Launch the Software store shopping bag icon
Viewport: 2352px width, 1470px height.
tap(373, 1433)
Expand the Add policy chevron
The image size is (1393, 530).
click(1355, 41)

= = = =

## Task to complete
Copy each entry above exactly, character for character.

## Your response
Launch the Software store shopping bag icon
Viewport: 2352px width, 1470px height.
tap(373, 1433)
Expand the Add policy chevron
The image size is (1393, 530).
click(1355, 41)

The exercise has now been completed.